I am living with #LongCOVID. I am experiencing multi-dimensional and episodic disability, across all dimensions of disability. My primary symptom is fatigue & post-exertion malaise. Along with other symptoms. I want to describe the nature & extent of disability I experience.

I have used the @WHO International Classification of Functioning Disability and Health ( #ICF) to describe the nature of my disability living with #LongCOVID https://www.who.int/classifications/icf/en/

Yesterday I measured the extent of disability I experience living with #LongCOVID over the past 30 days, using @WHO World Health Organization Disability Assessment Schedule ( #WHODAS). My complex sum score = 68.75% (0=no disability, 100=full disability) https://www.who.int/classifications/icf/whodasii/en/

I was sick with acute #COVID19 in March 2020 with fingerprick and blood tests confirming immune response in June. After 2 weeks off sick in March, I returned to work and was redeployed, including intensive care.

I returned to work for 6 months. I had ongoing symptoms including fatigue, shortness of breath and difficulty with coordination on stairs. The fatigue was unpredictable, episodic, self limiting, 24hrs in duration every 1-2 weeks. I was able to exercise at that time.

5 weeks ago I had did too much. A long walk, a cycle, and a busy day at work. I crashed. I couldn’t function. And I’ve now been signed off work for 1 month with #LongCOVID.

In the last 4 weeks I’ve been bed bound and housebound with #LongCOVID fatigue and post exertion malaise. I’ve started to improve, but much slower than I expected or hoped. I remain dependent on help for cooking & food shopping. My GP has signed me off for longer.

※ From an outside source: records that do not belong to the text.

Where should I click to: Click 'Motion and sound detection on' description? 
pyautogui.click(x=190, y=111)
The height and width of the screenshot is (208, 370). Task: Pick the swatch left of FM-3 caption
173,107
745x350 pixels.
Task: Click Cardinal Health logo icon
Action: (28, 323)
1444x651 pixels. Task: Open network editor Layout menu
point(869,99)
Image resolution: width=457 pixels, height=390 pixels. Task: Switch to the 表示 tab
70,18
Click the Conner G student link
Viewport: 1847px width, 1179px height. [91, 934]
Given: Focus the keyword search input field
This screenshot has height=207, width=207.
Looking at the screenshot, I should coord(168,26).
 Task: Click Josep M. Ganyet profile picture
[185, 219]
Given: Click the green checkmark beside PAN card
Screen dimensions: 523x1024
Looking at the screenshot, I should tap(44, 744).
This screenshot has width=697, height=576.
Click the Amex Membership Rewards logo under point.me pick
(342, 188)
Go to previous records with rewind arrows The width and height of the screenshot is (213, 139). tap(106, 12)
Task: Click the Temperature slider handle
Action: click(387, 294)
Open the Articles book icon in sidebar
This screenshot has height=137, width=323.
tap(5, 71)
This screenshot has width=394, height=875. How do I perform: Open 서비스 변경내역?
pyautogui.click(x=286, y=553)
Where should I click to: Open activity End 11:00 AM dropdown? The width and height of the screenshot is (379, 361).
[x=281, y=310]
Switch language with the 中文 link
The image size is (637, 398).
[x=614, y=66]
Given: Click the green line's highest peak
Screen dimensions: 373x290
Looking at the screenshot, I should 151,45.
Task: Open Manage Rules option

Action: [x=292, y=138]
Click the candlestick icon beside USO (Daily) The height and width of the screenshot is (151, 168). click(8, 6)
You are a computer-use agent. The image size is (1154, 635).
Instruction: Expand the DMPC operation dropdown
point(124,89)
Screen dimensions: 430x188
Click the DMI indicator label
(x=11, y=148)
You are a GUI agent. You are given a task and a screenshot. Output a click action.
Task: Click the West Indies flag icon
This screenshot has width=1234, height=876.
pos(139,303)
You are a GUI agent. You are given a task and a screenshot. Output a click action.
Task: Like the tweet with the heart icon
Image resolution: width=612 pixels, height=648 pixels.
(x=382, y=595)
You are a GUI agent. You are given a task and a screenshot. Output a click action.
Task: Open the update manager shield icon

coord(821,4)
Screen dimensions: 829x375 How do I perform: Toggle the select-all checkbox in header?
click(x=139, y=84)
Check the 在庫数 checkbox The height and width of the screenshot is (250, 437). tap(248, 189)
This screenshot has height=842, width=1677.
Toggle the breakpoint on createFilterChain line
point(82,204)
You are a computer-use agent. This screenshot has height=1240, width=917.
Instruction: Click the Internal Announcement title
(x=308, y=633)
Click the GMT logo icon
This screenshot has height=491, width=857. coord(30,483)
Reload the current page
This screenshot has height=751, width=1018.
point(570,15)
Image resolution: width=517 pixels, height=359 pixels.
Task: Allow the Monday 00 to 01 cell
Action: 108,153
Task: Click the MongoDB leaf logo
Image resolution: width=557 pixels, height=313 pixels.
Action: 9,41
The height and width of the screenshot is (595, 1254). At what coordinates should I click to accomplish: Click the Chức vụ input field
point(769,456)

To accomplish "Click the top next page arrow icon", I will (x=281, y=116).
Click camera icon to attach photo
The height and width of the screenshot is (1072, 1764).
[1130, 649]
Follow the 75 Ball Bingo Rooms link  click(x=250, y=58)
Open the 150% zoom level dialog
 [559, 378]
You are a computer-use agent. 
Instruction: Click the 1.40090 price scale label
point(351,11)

The post exertion malaise is brought on by physical, cognitive and emotional exertion. If I do too much, 24-48hrs later I won’t be able to do much more than go from bed to sofa for a few days. I wish I had known and had precautions of this risk with #LongCOVID

The information from @PhysiosForME has helped me so much to cope and manage more living with #LongCOVID. Particularly pacing, rest, heart rate monitoring, and symptom recording. https://www.physiosforme.com/ 

I have also found that Heart Rate monitoring has helped reduce the physically induced post exertion malaise (PEM) #LongCOVID ... but not with cognitively induced #PEM ... I’m still learning to navigate that part https://www.physiosforme.com/heart-rate-monitoring

Pacing has been the most useful technique to manage the fatigue living with #LongCOVID ... the Three Ps (Pacing, Planning, Prioritising) is useful. I’ve added my own 4th P (Precauation) because of post-exertion malaise
https://www.rcot.co.uk/conserving-energy

My new essential living with #LongCOVID is @FlipstickInt height adjustable folding stick with a seat (and carry bag ). It helps me pace. With social distancing, everywhere has a queue now eg. The shop opposite my flat & the toilet in the supermarket.

I am using @BearableApp and it’s been so useful to monitor my #LongCOVID symptoms, mood, diet, contributing factors & more https://bearable.app/ 

I wanted to share this info about living with #LongCOVID, as part of my own rehabilitation. I’m proud I’ve been able to do it. I hope it’s useful. This last month, I wouldn’t have coped without my partner & family. I hope they know how grateful I am and how much I love them .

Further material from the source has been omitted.